• _WHAT THE EXERCISE ASKS_
Recast the entries from the line containing "You are a GUI" through the end of the entries, inclusive, as a Markdown table with the columns Number and Record line, one row per line, skipping blank lines and leaving the pictures out.

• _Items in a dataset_
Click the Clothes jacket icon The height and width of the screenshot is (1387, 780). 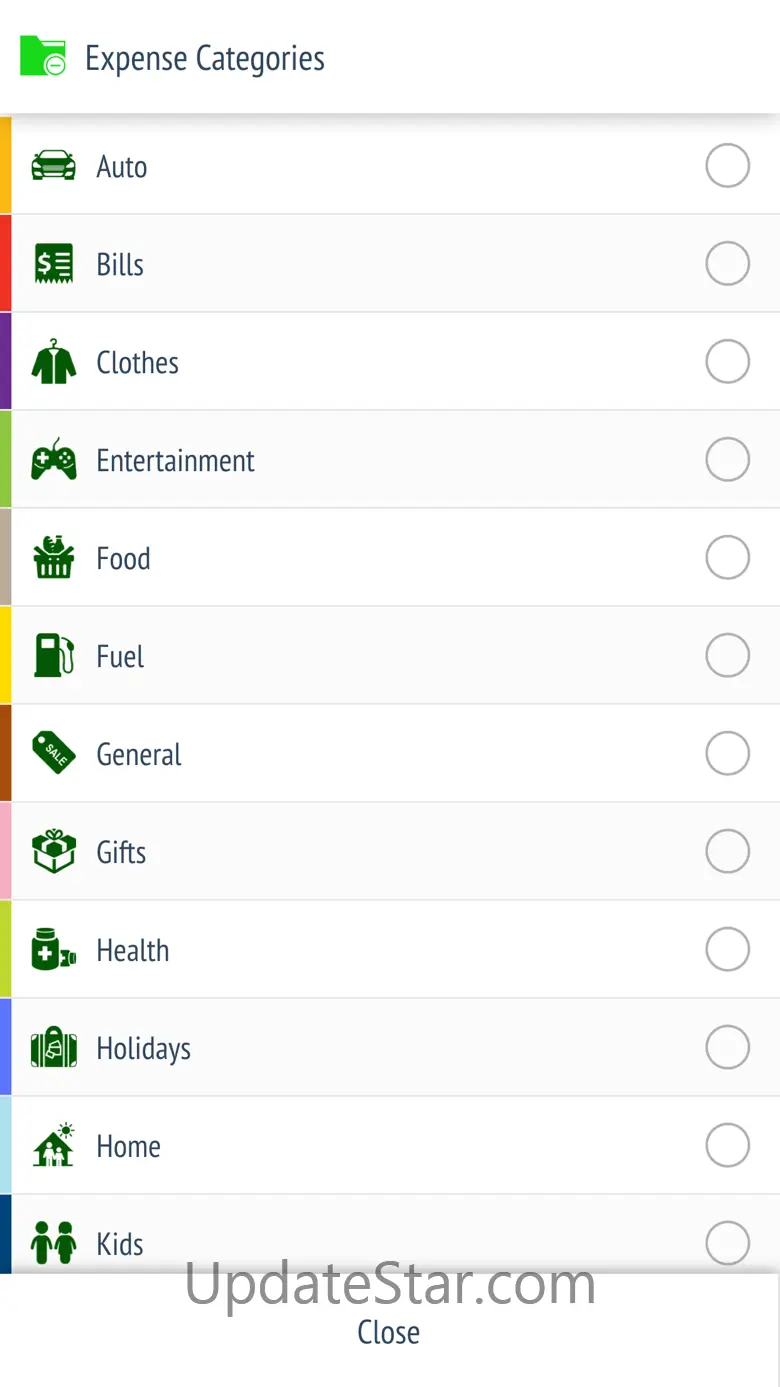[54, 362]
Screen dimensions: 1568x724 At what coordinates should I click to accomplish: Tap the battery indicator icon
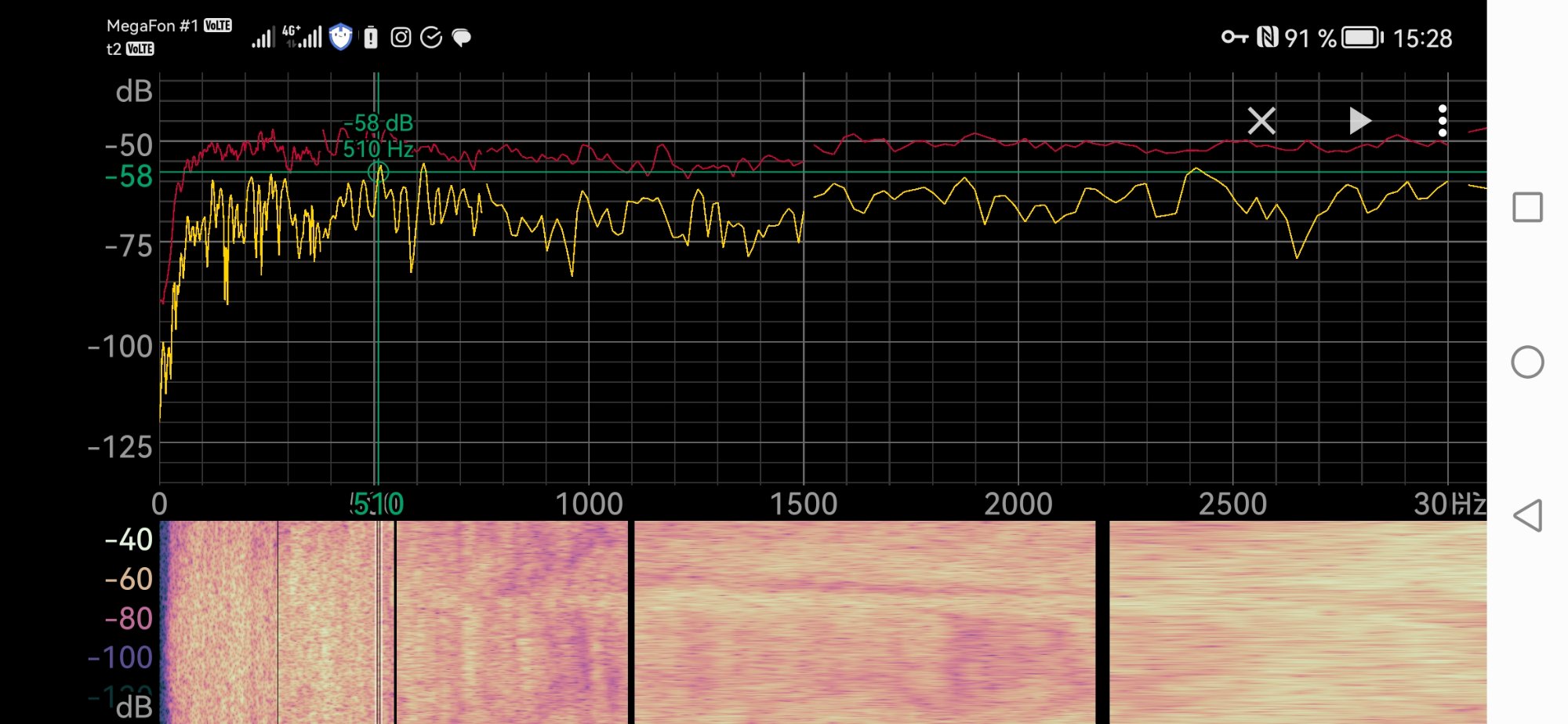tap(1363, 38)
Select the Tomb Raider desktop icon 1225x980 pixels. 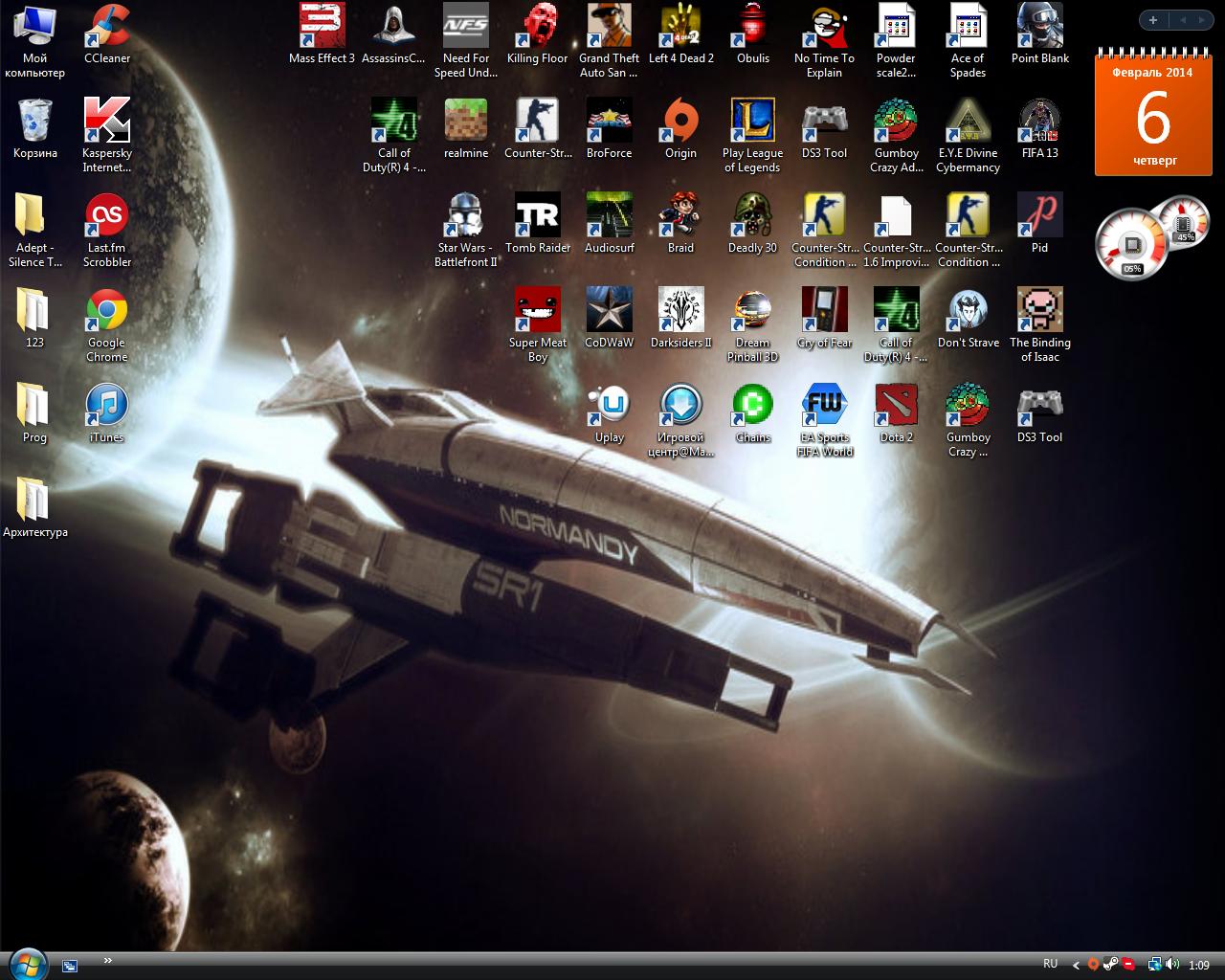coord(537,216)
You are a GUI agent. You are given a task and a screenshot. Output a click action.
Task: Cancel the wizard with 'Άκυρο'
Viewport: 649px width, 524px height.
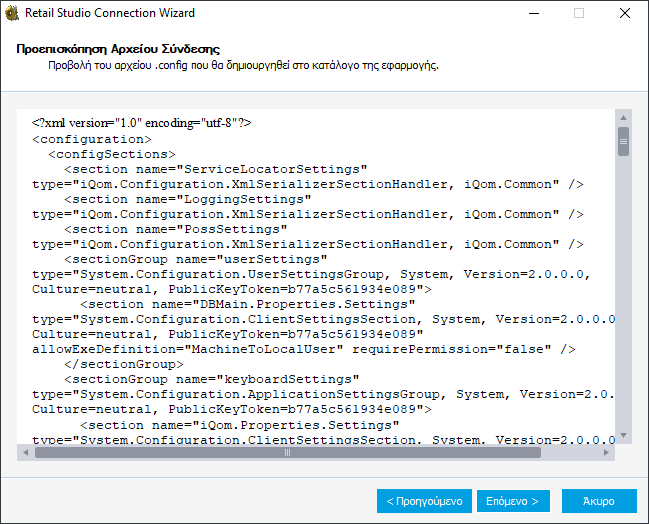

• _SOLUTION TO THIS TASK_
| Number | Record line |
|---|---|
| 1 | You are a GUI agent. You are given a task and a screenshot. Output a click action. |
| 2 | Task: Cancel the wizard with 'Άκυρο' |
| 3 | Viewport: 649px width, 524px height. |